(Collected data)
──────────
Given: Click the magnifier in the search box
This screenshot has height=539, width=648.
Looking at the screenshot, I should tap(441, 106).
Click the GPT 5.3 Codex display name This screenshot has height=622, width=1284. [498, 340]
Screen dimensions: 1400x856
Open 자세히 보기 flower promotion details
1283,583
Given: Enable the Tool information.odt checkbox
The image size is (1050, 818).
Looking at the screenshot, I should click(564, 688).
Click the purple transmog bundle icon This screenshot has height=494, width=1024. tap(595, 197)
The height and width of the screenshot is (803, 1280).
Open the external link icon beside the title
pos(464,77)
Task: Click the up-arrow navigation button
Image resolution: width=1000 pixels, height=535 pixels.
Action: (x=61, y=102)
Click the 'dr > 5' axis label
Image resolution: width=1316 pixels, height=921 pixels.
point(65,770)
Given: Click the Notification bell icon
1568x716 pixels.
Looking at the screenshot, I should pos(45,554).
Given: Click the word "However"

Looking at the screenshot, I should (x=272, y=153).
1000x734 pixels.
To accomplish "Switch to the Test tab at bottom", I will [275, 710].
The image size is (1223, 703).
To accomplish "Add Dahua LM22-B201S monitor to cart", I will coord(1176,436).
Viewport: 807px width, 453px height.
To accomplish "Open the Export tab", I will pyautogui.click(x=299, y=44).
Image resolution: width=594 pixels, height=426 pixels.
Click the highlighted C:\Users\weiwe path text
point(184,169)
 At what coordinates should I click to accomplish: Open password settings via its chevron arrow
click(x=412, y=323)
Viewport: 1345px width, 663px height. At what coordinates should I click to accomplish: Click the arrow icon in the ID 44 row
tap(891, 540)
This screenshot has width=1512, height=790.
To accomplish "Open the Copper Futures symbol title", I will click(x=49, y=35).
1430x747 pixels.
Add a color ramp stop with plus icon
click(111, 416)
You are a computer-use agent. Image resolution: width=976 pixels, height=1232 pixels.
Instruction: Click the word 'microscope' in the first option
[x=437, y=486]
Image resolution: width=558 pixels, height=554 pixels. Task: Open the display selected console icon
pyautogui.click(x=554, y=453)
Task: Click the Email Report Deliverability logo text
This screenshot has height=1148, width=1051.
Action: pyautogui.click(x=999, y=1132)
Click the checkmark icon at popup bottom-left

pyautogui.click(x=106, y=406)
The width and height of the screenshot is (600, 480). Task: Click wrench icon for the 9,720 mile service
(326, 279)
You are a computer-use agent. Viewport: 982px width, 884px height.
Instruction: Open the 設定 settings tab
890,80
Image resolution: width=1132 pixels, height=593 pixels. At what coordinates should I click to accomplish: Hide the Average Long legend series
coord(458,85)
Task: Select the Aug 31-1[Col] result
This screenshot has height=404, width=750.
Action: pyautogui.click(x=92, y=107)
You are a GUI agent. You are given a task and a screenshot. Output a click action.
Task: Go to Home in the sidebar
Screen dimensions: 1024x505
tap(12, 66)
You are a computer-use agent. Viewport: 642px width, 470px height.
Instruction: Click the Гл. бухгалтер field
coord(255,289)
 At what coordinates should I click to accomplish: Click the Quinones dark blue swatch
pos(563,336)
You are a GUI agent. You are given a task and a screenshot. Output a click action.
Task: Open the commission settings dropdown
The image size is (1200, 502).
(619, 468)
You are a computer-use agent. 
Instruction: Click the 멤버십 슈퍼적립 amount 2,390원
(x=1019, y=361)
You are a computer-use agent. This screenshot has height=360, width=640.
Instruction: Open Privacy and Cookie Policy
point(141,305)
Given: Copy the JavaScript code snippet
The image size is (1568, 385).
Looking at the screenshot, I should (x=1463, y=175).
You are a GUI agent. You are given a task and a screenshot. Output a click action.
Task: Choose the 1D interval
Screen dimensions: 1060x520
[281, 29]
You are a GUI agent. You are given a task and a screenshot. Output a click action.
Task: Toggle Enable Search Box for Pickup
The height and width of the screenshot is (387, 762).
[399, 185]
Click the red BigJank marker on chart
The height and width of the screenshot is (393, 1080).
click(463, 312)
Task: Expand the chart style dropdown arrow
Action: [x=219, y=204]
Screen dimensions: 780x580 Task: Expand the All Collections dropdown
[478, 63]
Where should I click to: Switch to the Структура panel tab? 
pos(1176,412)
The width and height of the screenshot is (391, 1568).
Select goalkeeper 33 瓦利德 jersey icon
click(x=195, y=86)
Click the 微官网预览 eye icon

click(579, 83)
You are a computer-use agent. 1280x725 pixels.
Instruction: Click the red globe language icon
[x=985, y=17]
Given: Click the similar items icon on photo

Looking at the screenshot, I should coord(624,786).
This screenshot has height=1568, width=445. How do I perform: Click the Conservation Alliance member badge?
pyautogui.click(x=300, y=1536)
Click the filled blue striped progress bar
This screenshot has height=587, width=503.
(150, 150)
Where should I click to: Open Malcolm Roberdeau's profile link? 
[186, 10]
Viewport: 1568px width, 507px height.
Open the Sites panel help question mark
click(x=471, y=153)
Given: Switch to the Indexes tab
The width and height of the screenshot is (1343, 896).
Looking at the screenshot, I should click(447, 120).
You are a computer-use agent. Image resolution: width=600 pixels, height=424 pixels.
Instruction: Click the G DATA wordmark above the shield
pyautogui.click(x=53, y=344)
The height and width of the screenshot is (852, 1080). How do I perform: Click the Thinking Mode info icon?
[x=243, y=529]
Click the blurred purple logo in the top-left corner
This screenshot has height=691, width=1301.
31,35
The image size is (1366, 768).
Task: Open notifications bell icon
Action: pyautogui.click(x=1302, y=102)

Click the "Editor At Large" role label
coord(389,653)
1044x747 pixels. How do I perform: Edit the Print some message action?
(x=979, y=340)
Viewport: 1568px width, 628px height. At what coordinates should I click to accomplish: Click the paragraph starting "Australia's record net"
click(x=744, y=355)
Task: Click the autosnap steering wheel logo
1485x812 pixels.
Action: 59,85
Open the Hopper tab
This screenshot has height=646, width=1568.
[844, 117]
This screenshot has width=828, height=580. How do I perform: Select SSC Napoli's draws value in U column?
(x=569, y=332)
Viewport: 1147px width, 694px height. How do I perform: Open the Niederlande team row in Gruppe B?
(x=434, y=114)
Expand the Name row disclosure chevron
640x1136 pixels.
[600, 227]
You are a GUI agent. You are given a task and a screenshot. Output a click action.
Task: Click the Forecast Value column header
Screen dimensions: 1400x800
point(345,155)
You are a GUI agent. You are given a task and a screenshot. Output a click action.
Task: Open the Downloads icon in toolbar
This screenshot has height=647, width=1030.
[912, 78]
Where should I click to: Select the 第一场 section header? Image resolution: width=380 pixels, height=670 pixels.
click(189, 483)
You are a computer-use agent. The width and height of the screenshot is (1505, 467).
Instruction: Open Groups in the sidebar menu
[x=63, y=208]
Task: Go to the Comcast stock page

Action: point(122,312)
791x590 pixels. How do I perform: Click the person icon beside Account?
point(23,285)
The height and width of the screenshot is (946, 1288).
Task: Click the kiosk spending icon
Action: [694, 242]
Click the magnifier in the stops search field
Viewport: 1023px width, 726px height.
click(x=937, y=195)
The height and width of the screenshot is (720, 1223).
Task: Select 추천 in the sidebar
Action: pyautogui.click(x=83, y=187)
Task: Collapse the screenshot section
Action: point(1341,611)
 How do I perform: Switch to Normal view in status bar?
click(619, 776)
──────────
§ ACTIVITY: From the records, copy out each line that includes the string "computer".

§ THE ANSWER:
You are a computer-use agent. Image resolution: width=976 pixels, height=1232 pixels.
You are a computer-use agent. Viewport: 982px width, 884px height.
You are a computer-use agent. Viewport: 642px width, 470px height.
You are a computer-use agent. 
You are a computer-use agent. This screenshot has height=360, width=640.
You are a computer-use agent. 1280x725 pixels.
You are a computer-use agent. Image resolution: width=600 pixels, height=424 pixels.
You are a computer-use agent. The width and height of the screenshot is (1505, 467).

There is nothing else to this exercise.